● **Exercise objective**
Please copy each line of the records below that includes the word "will".

● **The data**
────────────────

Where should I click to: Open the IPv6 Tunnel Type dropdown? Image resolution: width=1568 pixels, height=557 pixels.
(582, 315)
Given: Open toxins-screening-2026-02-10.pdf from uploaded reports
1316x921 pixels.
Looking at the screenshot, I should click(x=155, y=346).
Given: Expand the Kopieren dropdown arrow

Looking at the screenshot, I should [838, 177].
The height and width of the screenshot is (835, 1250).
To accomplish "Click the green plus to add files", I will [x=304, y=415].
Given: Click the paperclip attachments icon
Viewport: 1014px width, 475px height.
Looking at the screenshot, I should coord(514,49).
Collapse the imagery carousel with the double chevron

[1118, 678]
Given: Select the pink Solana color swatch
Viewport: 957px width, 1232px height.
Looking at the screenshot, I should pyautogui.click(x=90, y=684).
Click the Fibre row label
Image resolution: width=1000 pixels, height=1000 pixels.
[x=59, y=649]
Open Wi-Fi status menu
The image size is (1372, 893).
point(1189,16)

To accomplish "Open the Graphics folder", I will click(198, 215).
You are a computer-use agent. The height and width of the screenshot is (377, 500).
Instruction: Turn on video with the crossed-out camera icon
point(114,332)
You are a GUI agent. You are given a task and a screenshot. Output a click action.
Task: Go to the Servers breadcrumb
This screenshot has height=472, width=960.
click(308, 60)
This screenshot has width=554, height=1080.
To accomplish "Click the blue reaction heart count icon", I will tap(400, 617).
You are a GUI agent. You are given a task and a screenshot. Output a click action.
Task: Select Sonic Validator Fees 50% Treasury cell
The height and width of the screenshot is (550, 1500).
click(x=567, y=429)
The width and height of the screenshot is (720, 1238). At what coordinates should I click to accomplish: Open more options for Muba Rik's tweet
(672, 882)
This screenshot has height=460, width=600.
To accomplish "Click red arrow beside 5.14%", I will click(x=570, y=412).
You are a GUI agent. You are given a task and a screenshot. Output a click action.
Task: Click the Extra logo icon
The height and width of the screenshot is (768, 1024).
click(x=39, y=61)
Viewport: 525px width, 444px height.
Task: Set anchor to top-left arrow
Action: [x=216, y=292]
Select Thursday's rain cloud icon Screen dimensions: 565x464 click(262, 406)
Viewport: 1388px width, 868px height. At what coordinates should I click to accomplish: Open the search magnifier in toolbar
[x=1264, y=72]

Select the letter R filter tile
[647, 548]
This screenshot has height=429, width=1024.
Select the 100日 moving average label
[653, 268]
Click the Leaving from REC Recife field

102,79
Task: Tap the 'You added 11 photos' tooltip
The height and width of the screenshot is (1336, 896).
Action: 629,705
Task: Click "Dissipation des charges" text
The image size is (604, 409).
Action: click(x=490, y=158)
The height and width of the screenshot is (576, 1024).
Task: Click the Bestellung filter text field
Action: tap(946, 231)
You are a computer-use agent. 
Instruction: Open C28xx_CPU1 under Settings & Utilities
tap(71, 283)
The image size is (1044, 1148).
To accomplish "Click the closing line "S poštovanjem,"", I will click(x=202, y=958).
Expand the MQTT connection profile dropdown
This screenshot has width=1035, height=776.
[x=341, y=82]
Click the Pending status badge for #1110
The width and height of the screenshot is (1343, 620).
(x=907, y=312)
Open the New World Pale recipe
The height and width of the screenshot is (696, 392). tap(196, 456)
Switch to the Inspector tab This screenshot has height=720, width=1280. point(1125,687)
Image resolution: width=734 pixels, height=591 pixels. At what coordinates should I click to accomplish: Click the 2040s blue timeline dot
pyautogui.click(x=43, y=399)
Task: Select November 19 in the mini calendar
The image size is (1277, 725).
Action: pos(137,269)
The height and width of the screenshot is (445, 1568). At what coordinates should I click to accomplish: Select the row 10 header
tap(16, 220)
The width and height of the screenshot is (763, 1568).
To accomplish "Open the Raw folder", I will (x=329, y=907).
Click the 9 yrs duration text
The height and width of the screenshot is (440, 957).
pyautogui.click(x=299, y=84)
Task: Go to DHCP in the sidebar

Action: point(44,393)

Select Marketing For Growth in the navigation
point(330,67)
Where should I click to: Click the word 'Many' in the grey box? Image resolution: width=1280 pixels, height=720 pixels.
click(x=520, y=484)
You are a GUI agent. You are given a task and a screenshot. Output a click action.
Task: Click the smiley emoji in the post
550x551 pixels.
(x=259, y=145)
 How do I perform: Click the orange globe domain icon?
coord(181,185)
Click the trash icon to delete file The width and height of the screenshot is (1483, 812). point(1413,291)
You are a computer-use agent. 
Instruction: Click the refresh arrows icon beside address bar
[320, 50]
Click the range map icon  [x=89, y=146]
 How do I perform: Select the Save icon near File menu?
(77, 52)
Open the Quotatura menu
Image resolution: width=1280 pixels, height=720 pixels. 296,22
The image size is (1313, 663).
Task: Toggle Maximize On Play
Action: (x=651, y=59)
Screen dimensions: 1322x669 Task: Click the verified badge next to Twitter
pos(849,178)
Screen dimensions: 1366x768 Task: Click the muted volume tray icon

────────────────

● **Written response**
To accomplish "Click the green plus to add files", I will [x=304, y=415].
To accomplish "Open the Graphics folder", I will click(198, 215).
To accomplish "Click the blue reaction heart count icon", I will tap(400, 617).
To accomplish "Click red arrow beside 5.14%", I will click(x=570, y=412).
To accomplish "Click the closing line "S poštovanjem,"", I will click(x=202, y=958).
To accomplish "Open the Raw folder", I will (x=329, y=907).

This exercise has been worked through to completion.